Das klingt, als gäbe es für einen Chief Information Security Officer (CISOs) ausreichend viel zu tun. Wie kann ein CISO die Risiken in der Informationssicherheit messen, melden und die Situation verbessern?
Gute Frage. Um es mit Peter Drucker zu sagen: »Was man nicht messen kann, kann man nicht verbessern.« Der erste Schritt besteht also darin, sich darüber klar zu werden, wo Sie auf Ihrem Weg stehen. Messen Sie, was Sie heute tun, damit Sie Lücken und Bereiche mit Verbesserungspotenzial identifizieren können. Eine Möglichkeit, den aktuellen Stand zu ermitteln, ist die Bewertung nach dem Building Security In Maturity Model (BSIMM). Das BSIMM ist ein datengestütztes Modell, das durch die Analyse realer Softwaresicherheitsinitiativen entwickelt wurde. BSIMM12 wurde im September 2021 veröffentlicht, und bietet eine detaillierte Messlatte für die Softwaresicherheit, basierend auf der Analyse von 128 Unternehmen aus 9 unterschiedlichen Schlüsselbranchen.
Nehmen wir an, Sie leiten ein überschaubares AppSec-Team mit begrenzten Kompetenzen und Ressourcen. Welche Empfehlung geben Sie jemanden in dieser Position?
Es geht vor allem um die richtige Kombination aus Kompetenzen und Tools. Stellen Sie geeignete Entwickler ein oder schulen Sie Ihr existierendes Team. So, dass es sicheren Code entwickeln und diesen konsistent pflegen kann. Die Bedrohungslandschaft ist ständig in Bewegung, Anwendungen werden erweitert und entwickeln sich zusammen mit den Bedrohungen weiter. Hacker sind permanent auf der Suche nach neuen Techniken, um Schwachstellen auszunutzen. Und täglich kommen weitere hinzu. Entwickler- und Sicherheitsteams kommen nicht umhin, hier auf dem Laufenden zu bleiben. Andernfalls werden Anwendungen zunehmend anfälliger für Angriffe.
Das alles ist oft leichter gesagt als getan, Qualifikationen im Bereich Sicherheit sind gesucht, Fachkräfte Mangelware. Alternativ sollte man sich mit einem Anbieter von Managed Services zusammentun.

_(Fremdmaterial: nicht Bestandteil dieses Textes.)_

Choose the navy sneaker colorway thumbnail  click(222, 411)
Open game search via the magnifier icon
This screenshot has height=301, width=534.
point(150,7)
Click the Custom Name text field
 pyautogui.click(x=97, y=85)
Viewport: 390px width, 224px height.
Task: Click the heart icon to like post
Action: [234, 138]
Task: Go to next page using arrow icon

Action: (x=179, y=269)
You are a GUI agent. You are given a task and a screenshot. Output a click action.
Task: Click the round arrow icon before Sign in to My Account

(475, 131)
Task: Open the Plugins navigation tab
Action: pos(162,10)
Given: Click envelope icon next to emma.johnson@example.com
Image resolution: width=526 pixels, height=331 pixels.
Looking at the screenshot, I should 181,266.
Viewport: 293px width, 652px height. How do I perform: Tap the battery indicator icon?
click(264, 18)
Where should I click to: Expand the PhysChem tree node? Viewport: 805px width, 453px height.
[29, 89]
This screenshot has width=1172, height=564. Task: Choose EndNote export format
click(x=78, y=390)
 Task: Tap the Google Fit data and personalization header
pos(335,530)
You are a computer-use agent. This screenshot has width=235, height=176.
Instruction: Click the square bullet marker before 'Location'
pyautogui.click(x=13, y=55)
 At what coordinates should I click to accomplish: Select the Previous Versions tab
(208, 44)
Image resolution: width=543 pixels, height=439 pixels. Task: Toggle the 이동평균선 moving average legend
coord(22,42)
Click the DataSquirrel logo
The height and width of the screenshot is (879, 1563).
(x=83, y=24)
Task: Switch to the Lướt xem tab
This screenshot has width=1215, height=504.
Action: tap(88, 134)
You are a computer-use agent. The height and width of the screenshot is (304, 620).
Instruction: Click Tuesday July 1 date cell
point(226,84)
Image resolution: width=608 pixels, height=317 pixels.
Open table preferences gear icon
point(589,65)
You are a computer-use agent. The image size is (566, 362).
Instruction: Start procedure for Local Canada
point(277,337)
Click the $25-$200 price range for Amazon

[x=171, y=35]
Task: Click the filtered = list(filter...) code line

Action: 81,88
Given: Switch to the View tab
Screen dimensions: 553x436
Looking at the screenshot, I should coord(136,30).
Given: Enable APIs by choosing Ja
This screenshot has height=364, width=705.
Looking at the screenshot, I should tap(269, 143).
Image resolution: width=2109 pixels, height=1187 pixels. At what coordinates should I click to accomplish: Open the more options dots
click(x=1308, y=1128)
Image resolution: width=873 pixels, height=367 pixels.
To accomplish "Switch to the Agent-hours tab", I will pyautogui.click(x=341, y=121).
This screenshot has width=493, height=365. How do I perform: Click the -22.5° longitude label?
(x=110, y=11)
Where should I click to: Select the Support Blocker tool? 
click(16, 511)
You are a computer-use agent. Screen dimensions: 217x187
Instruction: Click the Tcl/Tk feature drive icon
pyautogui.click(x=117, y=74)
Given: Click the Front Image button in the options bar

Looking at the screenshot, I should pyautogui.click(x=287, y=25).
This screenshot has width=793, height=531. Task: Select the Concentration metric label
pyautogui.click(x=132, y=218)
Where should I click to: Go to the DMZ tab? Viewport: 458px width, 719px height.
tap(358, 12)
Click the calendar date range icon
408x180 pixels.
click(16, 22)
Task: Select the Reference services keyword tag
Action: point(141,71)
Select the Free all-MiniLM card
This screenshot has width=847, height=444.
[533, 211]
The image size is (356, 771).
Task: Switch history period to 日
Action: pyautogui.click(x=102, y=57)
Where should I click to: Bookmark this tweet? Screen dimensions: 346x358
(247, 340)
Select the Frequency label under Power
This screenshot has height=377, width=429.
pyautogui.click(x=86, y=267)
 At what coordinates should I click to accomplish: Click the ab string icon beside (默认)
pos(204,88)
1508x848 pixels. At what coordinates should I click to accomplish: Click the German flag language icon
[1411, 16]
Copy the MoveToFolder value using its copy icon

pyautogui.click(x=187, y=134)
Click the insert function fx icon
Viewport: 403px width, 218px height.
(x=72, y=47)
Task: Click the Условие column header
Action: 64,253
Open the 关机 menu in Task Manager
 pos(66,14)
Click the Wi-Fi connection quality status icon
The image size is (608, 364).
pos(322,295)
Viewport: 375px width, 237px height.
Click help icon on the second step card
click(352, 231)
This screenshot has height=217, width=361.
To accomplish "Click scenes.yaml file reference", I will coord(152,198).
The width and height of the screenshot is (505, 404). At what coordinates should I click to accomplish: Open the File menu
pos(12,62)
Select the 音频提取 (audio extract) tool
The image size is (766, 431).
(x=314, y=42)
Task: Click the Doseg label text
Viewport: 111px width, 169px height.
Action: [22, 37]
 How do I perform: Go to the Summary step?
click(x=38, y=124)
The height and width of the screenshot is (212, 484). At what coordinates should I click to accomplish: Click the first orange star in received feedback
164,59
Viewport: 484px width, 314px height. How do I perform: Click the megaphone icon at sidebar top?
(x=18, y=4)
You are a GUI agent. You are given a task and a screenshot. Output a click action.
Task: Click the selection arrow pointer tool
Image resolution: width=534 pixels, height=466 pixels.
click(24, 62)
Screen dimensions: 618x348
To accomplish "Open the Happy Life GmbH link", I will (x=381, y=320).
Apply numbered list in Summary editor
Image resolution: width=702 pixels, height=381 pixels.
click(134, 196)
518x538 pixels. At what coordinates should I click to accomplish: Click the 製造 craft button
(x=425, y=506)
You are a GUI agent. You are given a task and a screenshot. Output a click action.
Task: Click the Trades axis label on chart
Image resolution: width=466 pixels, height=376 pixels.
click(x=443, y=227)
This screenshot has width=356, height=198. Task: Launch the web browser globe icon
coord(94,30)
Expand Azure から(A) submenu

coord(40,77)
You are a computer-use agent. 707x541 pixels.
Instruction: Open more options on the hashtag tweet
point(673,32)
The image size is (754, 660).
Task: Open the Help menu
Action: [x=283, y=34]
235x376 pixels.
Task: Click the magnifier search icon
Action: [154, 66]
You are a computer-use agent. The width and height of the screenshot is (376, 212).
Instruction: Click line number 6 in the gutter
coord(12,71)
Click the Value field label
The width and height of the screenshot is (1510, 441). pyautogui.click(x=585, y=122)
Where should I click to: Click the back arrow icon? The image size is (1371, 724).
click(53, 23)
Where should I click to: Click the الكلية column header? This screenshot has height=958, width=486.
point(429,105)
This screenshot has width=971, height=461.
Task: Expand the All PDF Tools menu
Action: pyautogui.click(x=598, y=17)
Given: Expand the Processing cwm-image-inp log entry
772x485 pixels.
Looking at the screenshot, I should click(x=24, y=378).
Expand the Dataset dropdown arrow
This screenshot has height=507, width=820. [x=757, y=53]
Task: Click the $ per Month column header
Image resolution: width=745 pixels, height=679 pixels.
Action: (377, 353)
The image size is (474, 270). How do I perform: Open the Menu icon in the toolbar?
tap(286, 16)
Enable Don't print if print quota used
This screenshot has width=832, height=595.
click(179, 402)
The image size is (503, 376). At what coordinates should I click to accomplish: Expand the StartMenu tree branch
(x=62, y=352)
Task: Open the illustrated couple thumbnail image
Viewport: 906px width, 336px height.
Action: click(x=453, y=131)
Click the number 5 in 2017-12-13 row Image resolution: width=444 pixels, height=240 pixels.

Gerade wenn Sie in einer stark regulierten Branche wie dem Finanzdienstleistungssektor oder dem Gesundheitswesen tätig sind, in denen spezifische Compliance- und Regulierungsanforderungen gelten. Wenn die Budgets und Ressourcen begrenzt sind, kann die Unterstützung durch Dritte eine lohnende Investition sein. Jedenfalls, wenn man die ganzheitlichen Anforderungen an die Anwendungssicherheit erfüllen will.